▼
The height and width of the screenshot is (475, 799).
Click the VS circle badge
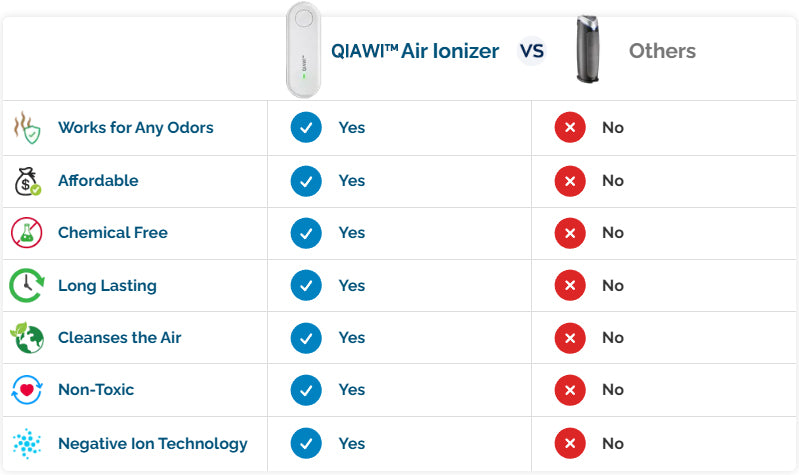[x=532, y=50]
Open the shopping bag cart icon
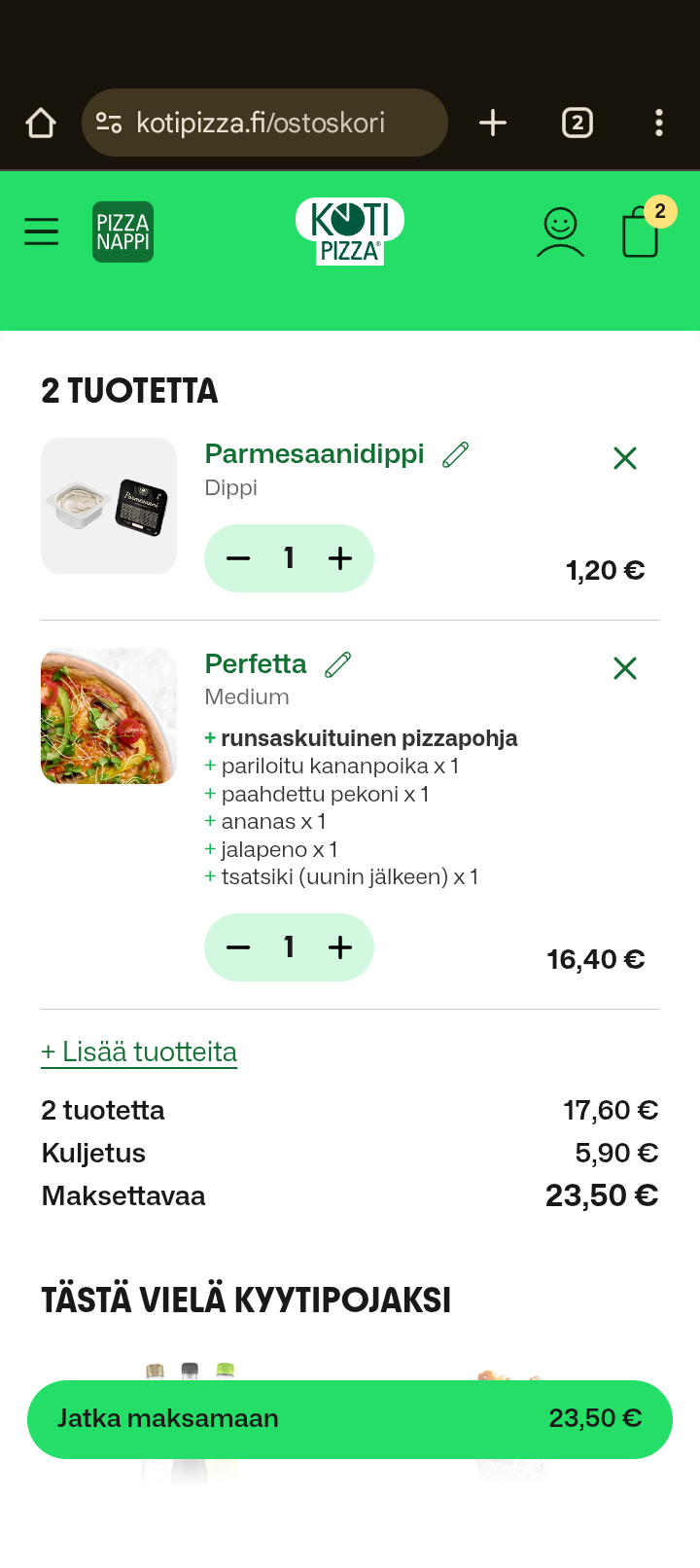Viewport: 700px width, 1568px height. pyautogui.click(x=641, y=233)
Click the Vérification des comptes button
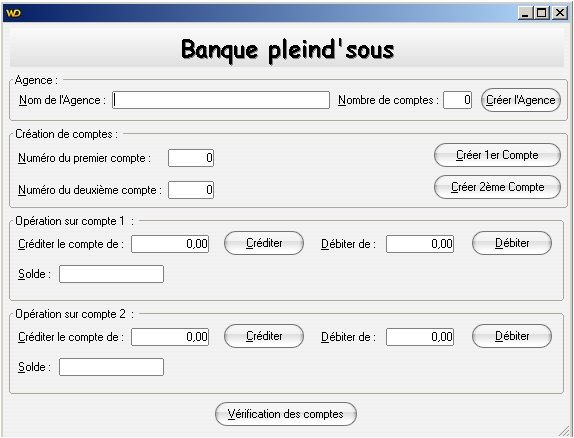This screenshot has height=438, width=574. click(286, 414)
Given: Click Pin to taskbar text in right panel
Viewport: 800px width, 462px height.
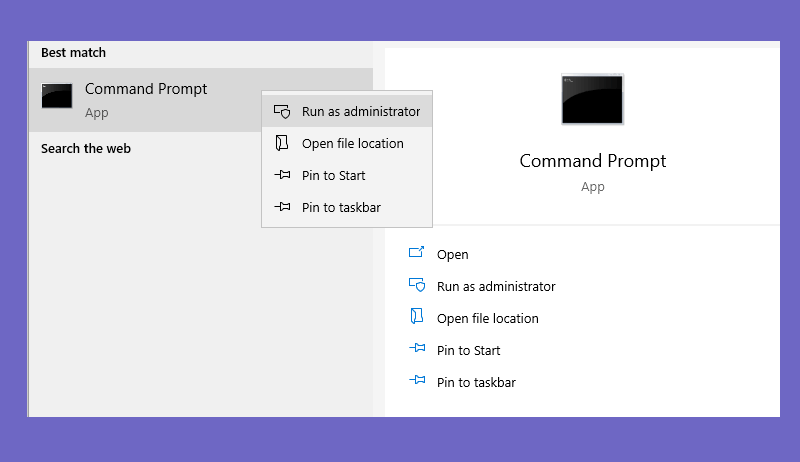Looking at the screenshot, I should tap(476, 382).
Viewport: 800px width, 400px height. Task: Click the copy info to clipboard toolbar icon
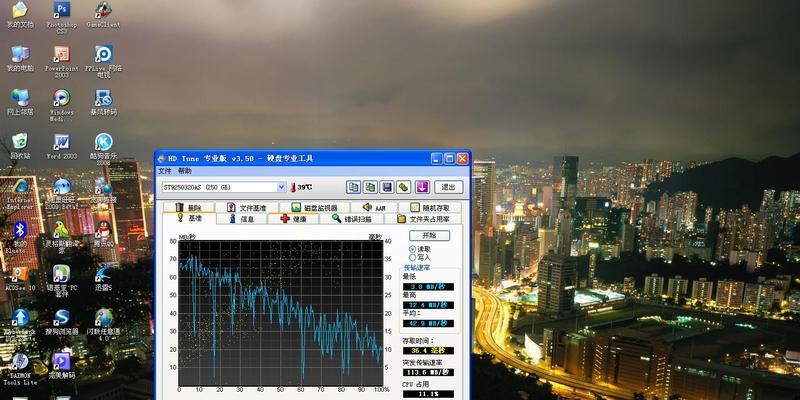[x=354, y=187]
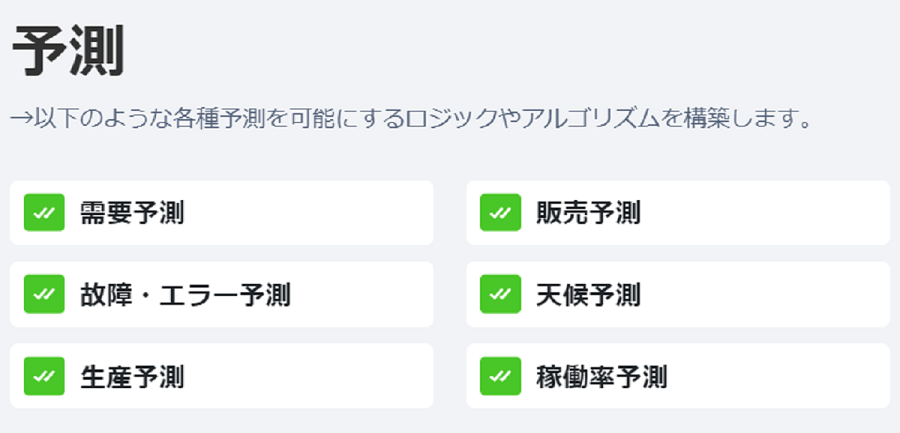
Task: Click empty white space in 需要予測 card
Action: [310, 213]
▲
EXERCISE INSTRUCTIONS: Only the lines from the one with "Given: Click Pin" through the final line of the data should be written out, exactly and including both ends. Skip the pictures.

EXERCISE RESPONSE:
Given: Click Pin to taskbar text in right panel
Viewport: 800px width, 462px height.
Looking at the screenshot, I should tap(476, 382).
Viewport: 800px width, 400px height. Task: Click the copy info to clipboard toolbar icon
[x=354, y=187]
Task: Click empty white space in 需要予測 card
Action: [310, 213]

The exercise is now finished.